Überraschung! Im Gegensatz zu den Ergebnissen bei der Kraft gab es keinen signifikanten Unterschied zwischen Backsquat und Frontsquat. Beide Gruppen verzeichneten ähnliche Zuwächse in der Muskeldicke in den proximalen, mittleren und distalen Teilen des lateralen Oberschenkels.
In Zahlen ausgedrückt, sprechen wir von einem durchschnittlichen Zuwachs von etwa 4,4% für die Backsquat-Gruppe und 5,1% für die Frontsquat-Gruppe. Besonders interessant ist, dass dieses Muskelwachstum entlang des Oberschenkels gleichmäßig war. Oben, in der Mitte oder unten am Oberschenkel waren die Zuwächse ähnlich.
Es ist zu beachten, dass diese Ergebnisse im Gegensatz zu einigen früheren Studien stehen, die regionale Unterschiede im Muskelwachstum festgestellt hatten.
Zum Beispiel zeigte eine Studie von Usui et al. (2016) ein ungleichmäßiges Wachstum des Musculus vastus intermedius bei einem langsamen Backsquat. Aber diese Studie betraf untrainierte Männer und verwendete ein anderes Tempo, daher ist der Vergleich schwierig.
Was ist also das Fazit? Nun, wenn Ihr Hauptziel darin besteht, Kraft zu gewinnen, scheint der Backsquat einen leichten Vorteil zu haben. Aber wenn es um das Muskelvolumen geht, scheinen beide Squat-Typen die Arbeit gleichermaßen zu erledigen.

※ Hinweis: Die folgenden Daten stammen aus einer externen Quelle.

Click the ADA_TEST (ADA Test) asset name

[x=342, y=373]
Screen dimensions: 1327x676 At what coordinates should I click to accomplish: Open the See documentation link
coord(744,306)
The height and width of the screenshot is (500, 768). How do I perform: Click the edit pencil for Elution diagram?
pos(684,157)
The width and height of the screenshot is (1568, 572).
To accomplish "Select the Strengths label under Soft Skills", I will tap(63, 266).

Auswirkungen für Praktizierende und Trainer
Nun zur großen Frage: Was ändert sich für Sie, ob Sie Praktizierender oder Trainer sind?
Für die Praktizierenden bedeutet das:
- Wenn Ihr Hauptziel der Gewinn an reiner Kraft ist, könnte der Backsquat Ihr bester Verbündeter sein.

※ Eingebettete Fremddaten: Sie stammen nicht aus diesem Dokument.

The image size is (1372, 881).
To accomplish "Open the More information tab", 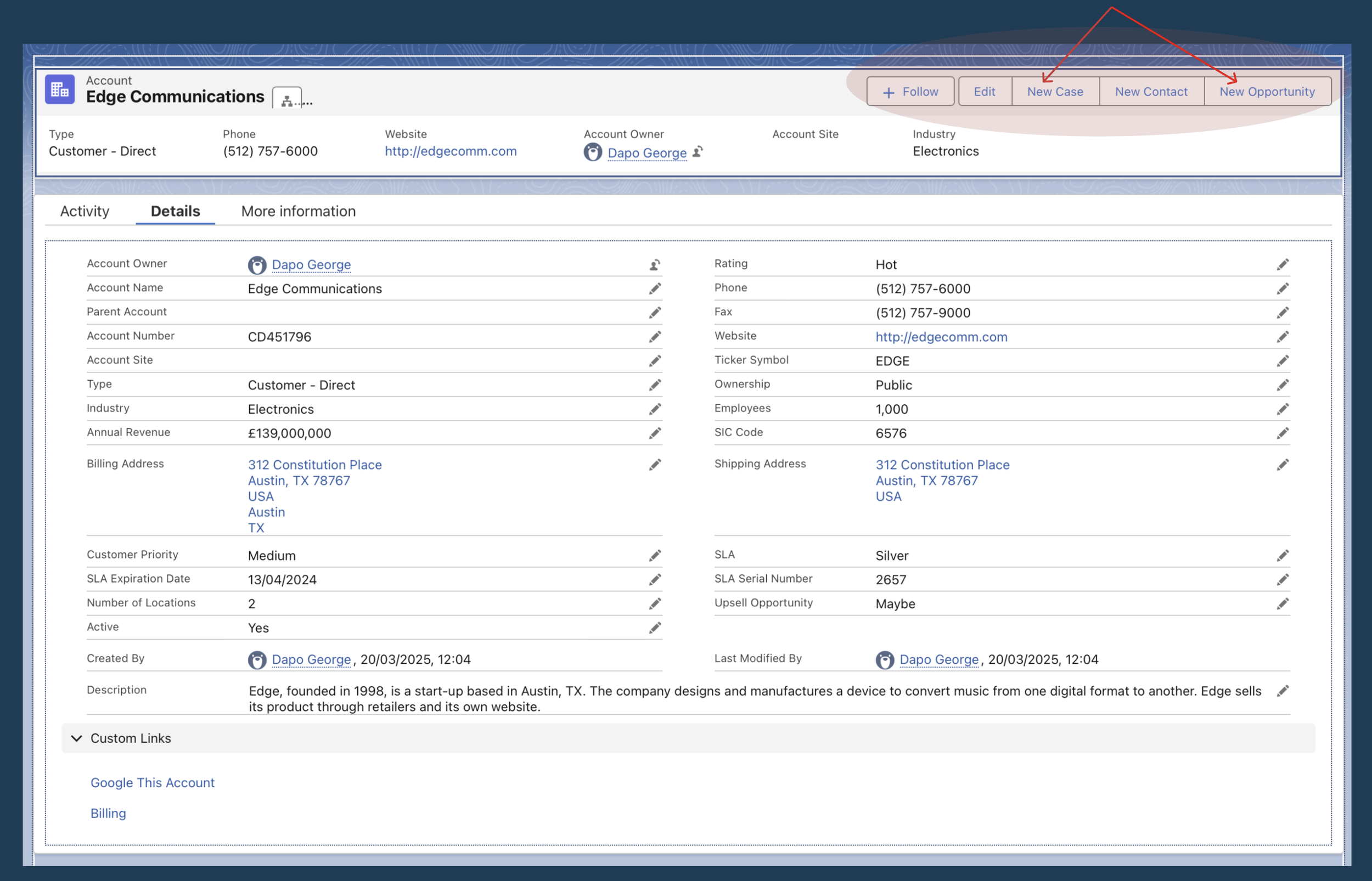I will (x=298, y=211).
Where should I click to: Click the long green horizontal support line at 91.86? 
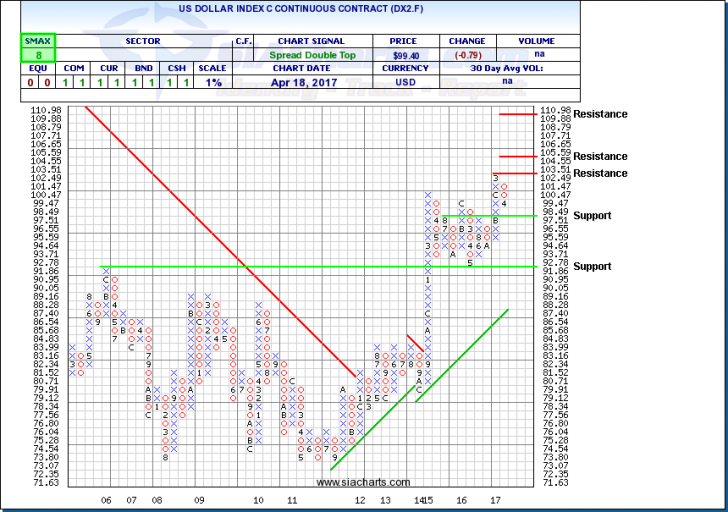point(300,267)
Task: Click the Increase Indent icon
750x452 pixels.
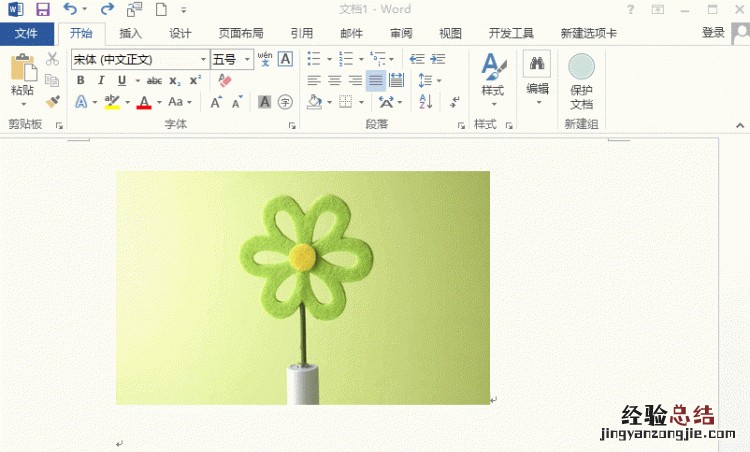Action: 439,59
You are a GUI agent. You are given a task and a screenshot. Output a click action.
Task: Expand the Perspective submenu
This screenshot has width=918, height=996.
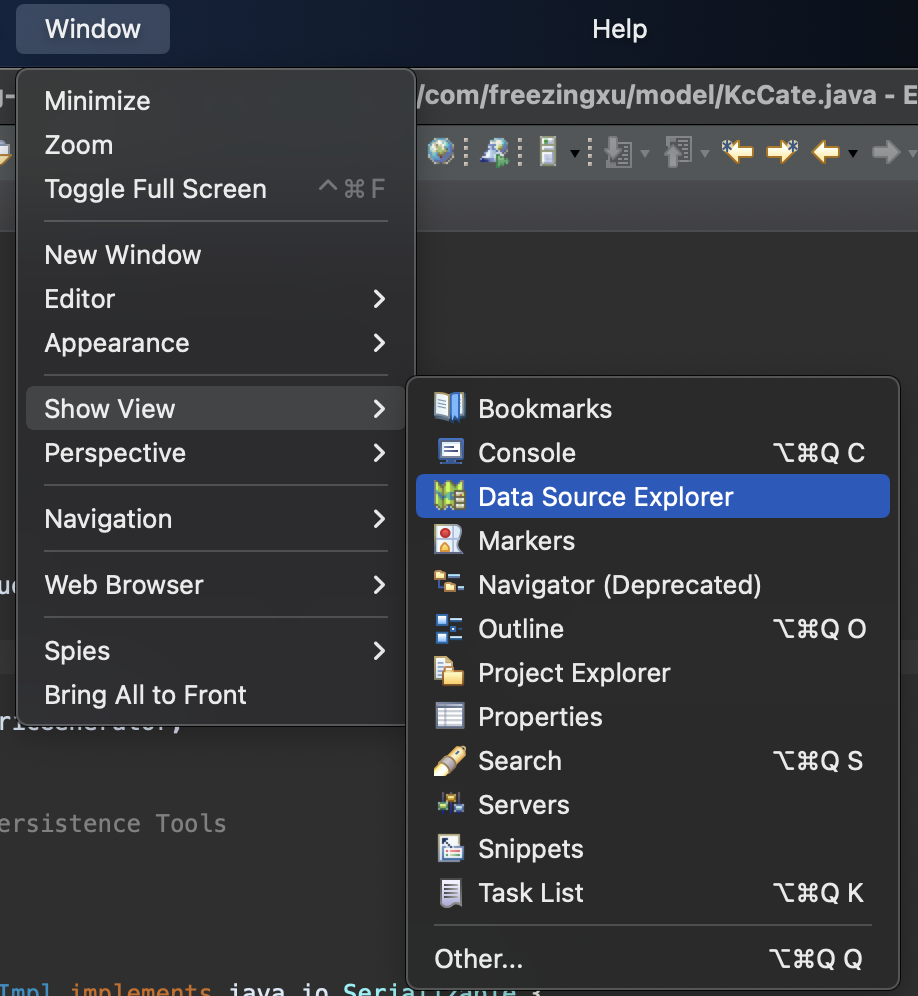click(x=115, y=453)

- Wenn Sie hauptsächlich auf Hypertrophie abzielen, haben Sie die Wahl! Wählen Sie die Übung, mit der Sie sich am wohlsten fühlen.
- Zögern Sie nicht, zwischen den beiden Übungen zu variieren, um von den Vorteilen beider zu profitieren und zu vermeiden, dass sich der Körper immer an die gleiche Bewegung anpasst.

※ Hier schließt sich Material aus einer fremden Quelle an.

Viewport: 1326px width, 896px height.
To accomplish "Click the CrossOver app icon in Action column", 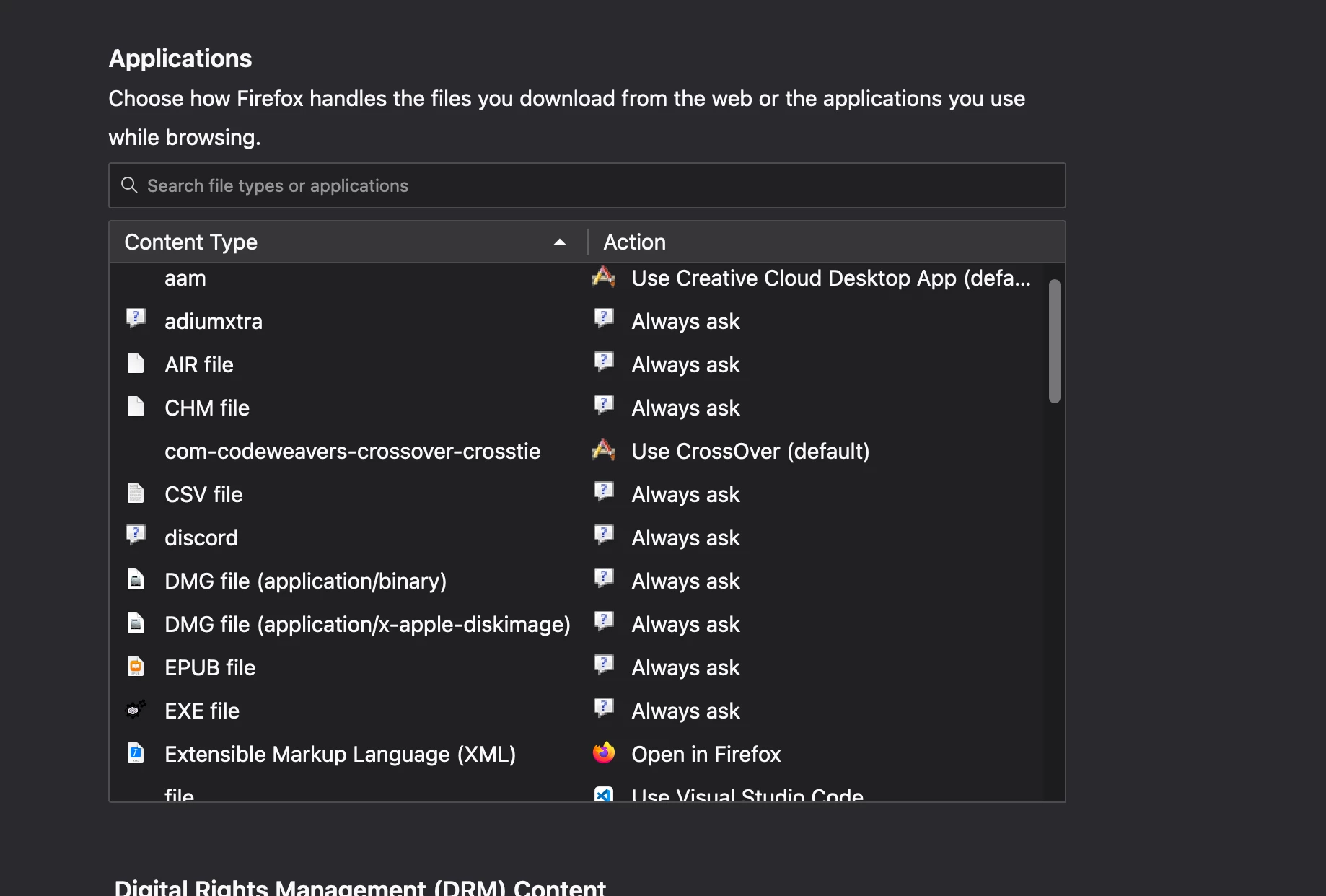I will 604,450.
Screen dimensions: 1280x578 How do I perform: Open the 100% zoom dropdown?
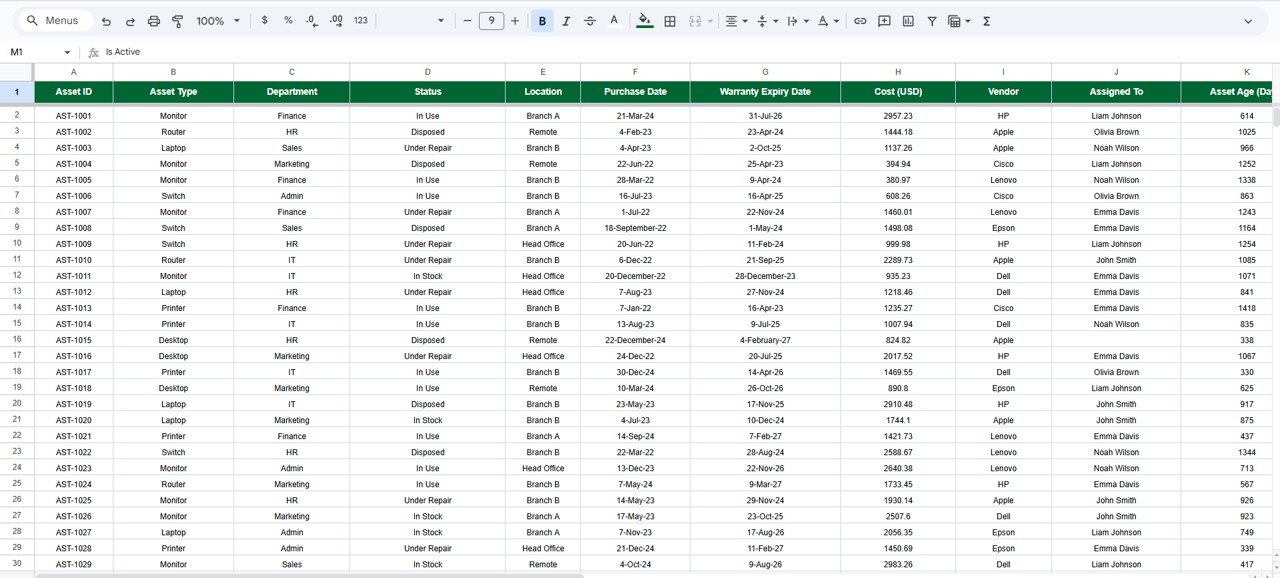click(217, 21)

Für die Trainer eröffnen diese Ergebnisse neue Perspektiven:
- Sie können die Wahl der Übung an die Ziele Ihrer Athleten, ihre Morphologie und auch ihre Mobilität anpassen.
- Der Frontsquat kann eine ausgezeichnete Alternative für Athleten sein, die Schwierigkeiten mit dem Backsquat haben, ohne ihre Zuwächse zu gefährden.
- Erwägen Sie den Einsatz beider Übungen in einem Programm, um die Vorteile zu maximieren und das Verletzungsrisiko durch Wiederholung zu reduzieren.